Что касается конкретного сотрудника, то пока он молод и в наличии научная степень, то шансы его востребованности очень высоки. Известна практика, когда такого сотрудника приглашают на работу в другие организации только для участия в их собственных грантах. И это еще одна причина миграции молодых ученых.
Чем хороши гранты, так это тем, что дирекция отнимает малый процент денежных средств, самое большое — 20%. Остальное в распоряжении грантополучателей. Поверьте, что сразу возникает желание купить очень хорошее оборудование, и здесь ваша цель достижима. Выбирайте, приобретайте и ставьте на подотчет в вашей организации. Прекрасно!
Только гранты позволят вам очно поучаствовать в конференции, включая зарубежные. Потому что на работе в это время вы будете «без содержания». Научный фонд позволяет вам приобрести самые дорогие и такие нужные реактивы и расходные материалы, но нужно обосновать очень четко, для чего они нужны и именно сейчас.
Часто приходится покупать что-то за свой счет. И это никак не компенсируется.
Но время дороже, купить самому проще, чем унижаться и выпрашивать то, что должно автоматом решаться.

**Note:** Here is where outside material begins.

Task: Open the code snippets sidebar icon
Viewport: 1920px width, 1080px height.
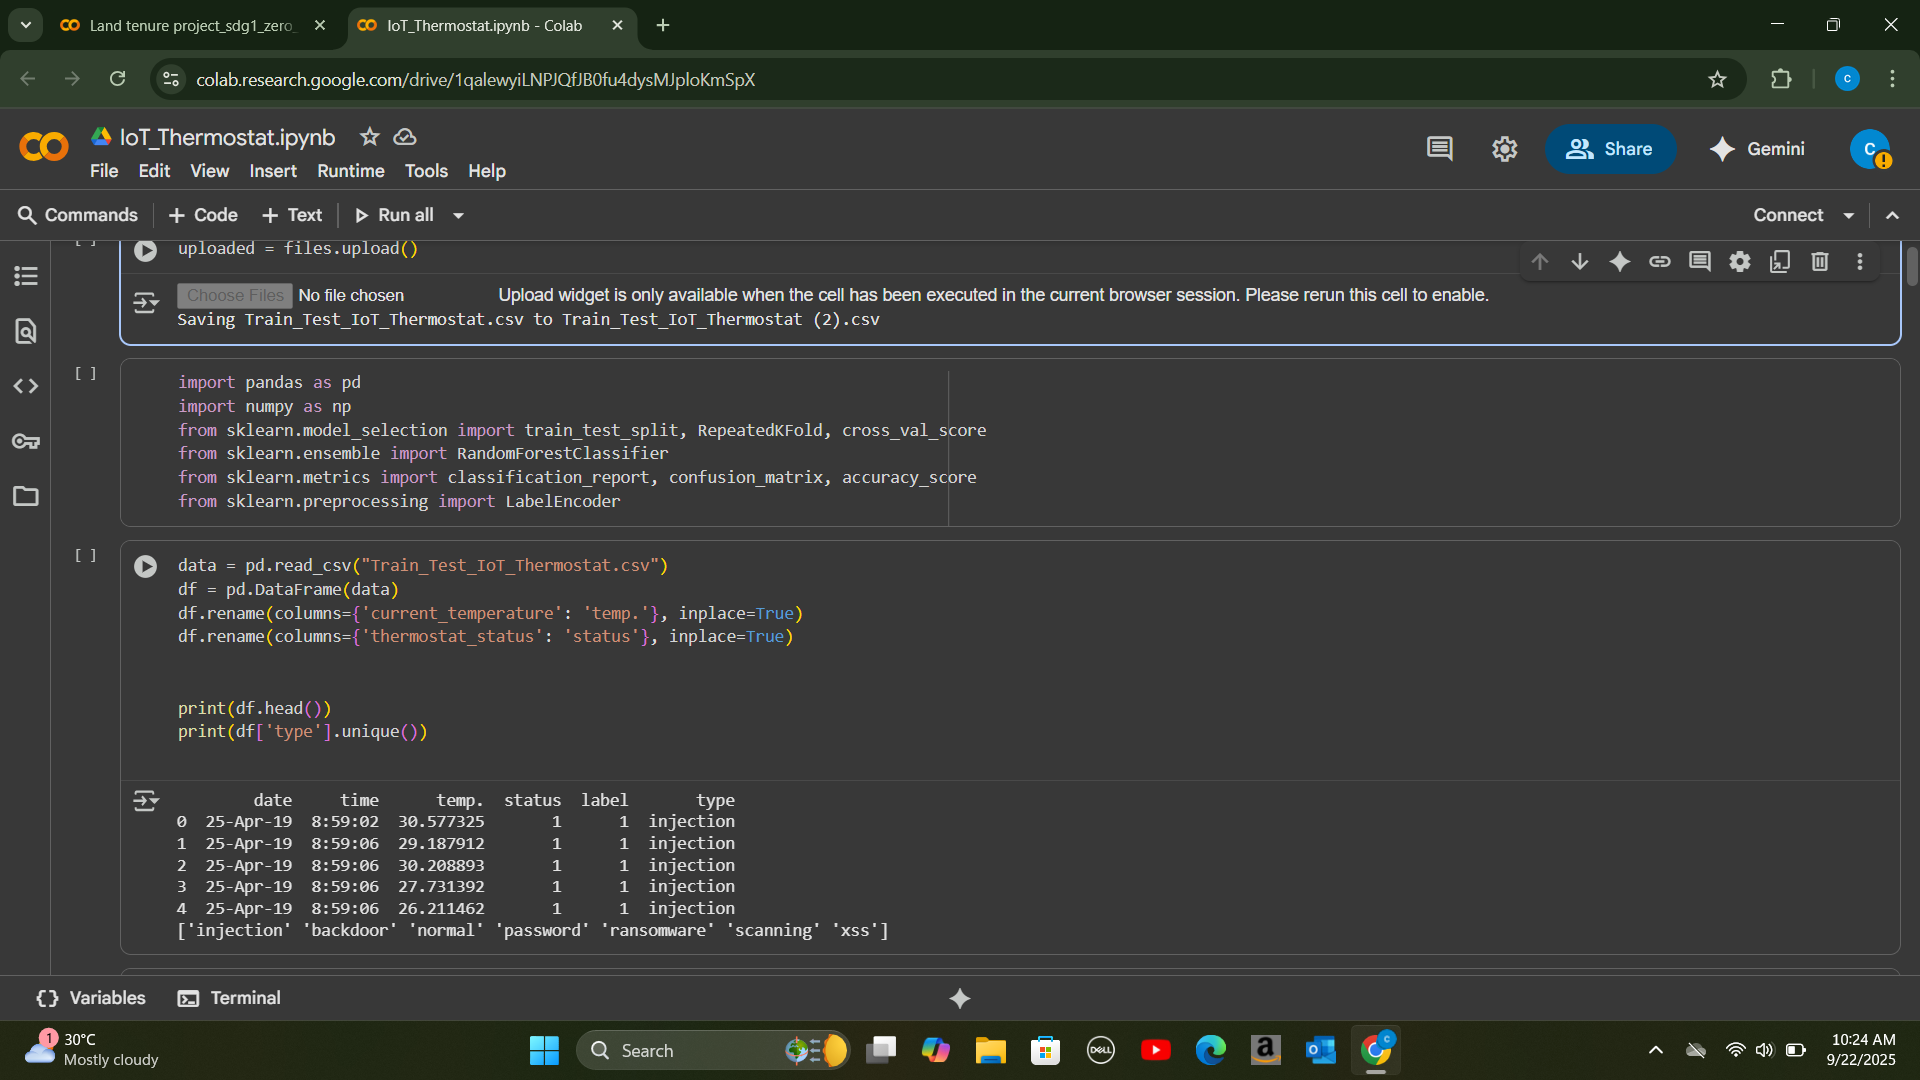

Как правило, это расходные материалы, канцелярия, банальные перчатки, а в этом году, как и в прошедшем, обеззараживающие средства. Ученый настолько ориентируется на результат, что готов от себя оторвать, чтобы продвинуться к желанному итогу.
Как руководитель, я часто расстаюсь с собственными деньгами для продвижения своей молодежи. И это мое решение. В 2019 году я участвовала в интереснейшей научной конференции микробиологов, на которую ученые приехали из разных регионов за свой счет. Оформили отпуск и приехали, чтобы провести время среди единомышленников в красивейшем городе Сибири. Все дни говорили только про работу.

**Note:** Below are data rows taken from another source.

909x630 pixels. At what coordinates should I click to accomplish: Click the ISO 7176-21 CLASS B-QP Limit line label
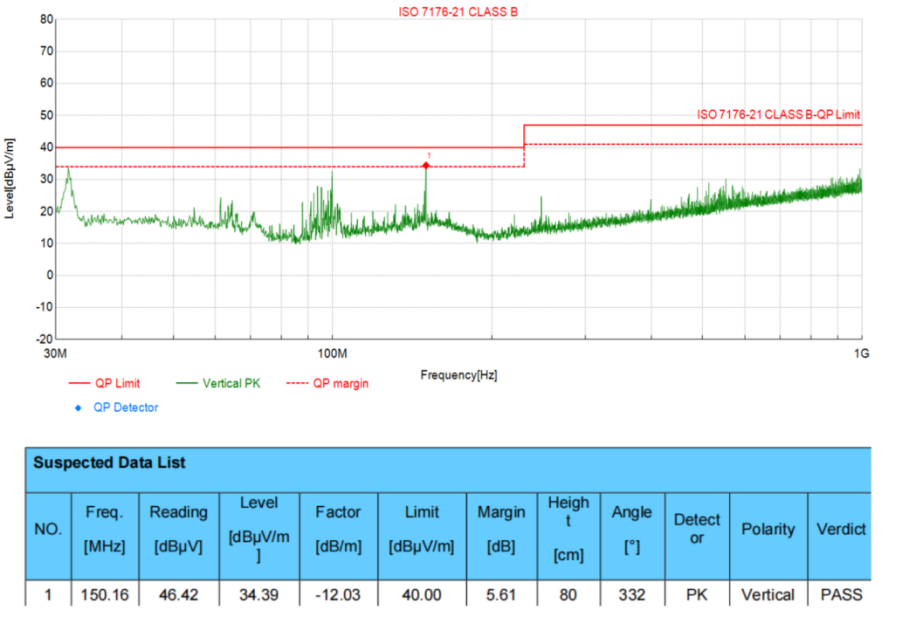pos(778,115)
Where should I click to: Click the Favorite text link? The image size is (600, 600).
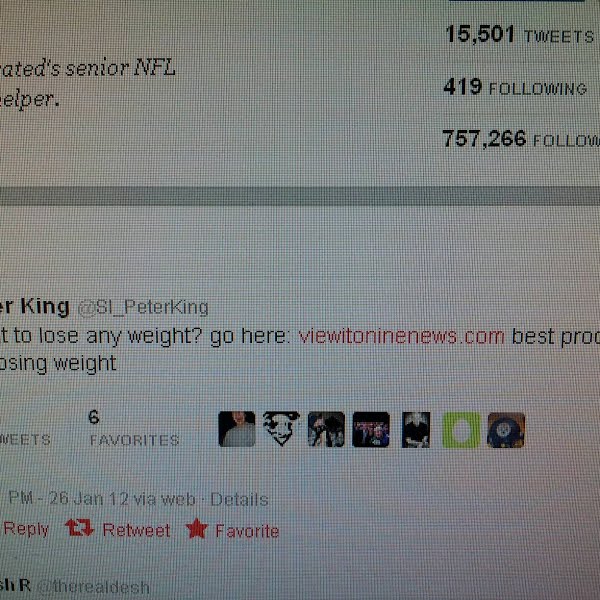click(247, 531)
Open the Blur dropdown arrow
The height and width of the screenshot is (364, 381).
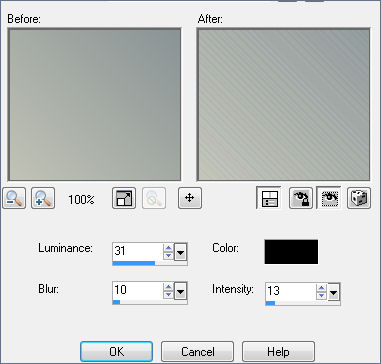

Такого понятия, как платить за защиту диссертаций, официально нет. Но часто необходима защита в диссертационном совете в другом городе, поэтому нужна командировка, как правило не одна. Чем дальше расстояние, тем больше потребуется денег. Москва сосредоточила на своей территории самое большое число желаемых диссоветов. Для молодого ученого защита диссертации в чужом городе связана с расходами.
Вот и получается, что в большой стране ученый живет по-разному. Наука предполагает интеграцию, поэтому в современном мире нет проблем поделиться успехами и проблемами с учеными других регионов РФ и даже стран. Русскоговорящие ученые разъехались и прижились по всему миру.
Общая для всех институтов беда — отсутствие бюджетных мест для молодежи, даже со степенью. Ждать, когда уйдут из жизни возрастные ученые, причем владеющие не только хрестоматийными знаниями, но и способные получить фундаментальные результаты и опубликовать их по современным требованиям, дирекция не собирается, поэтому с такими сотрудниками не продляются трудовые договора, проще сказать, людей увольняют. Выигрывает ли от этого молодежь? В большинстве случаев нет! Дирекция формально выполняет показатели и продолжает искать виновных в том, что институт выглядит не престижно.
Текст был впервые опубликован 14 марта 2021 г.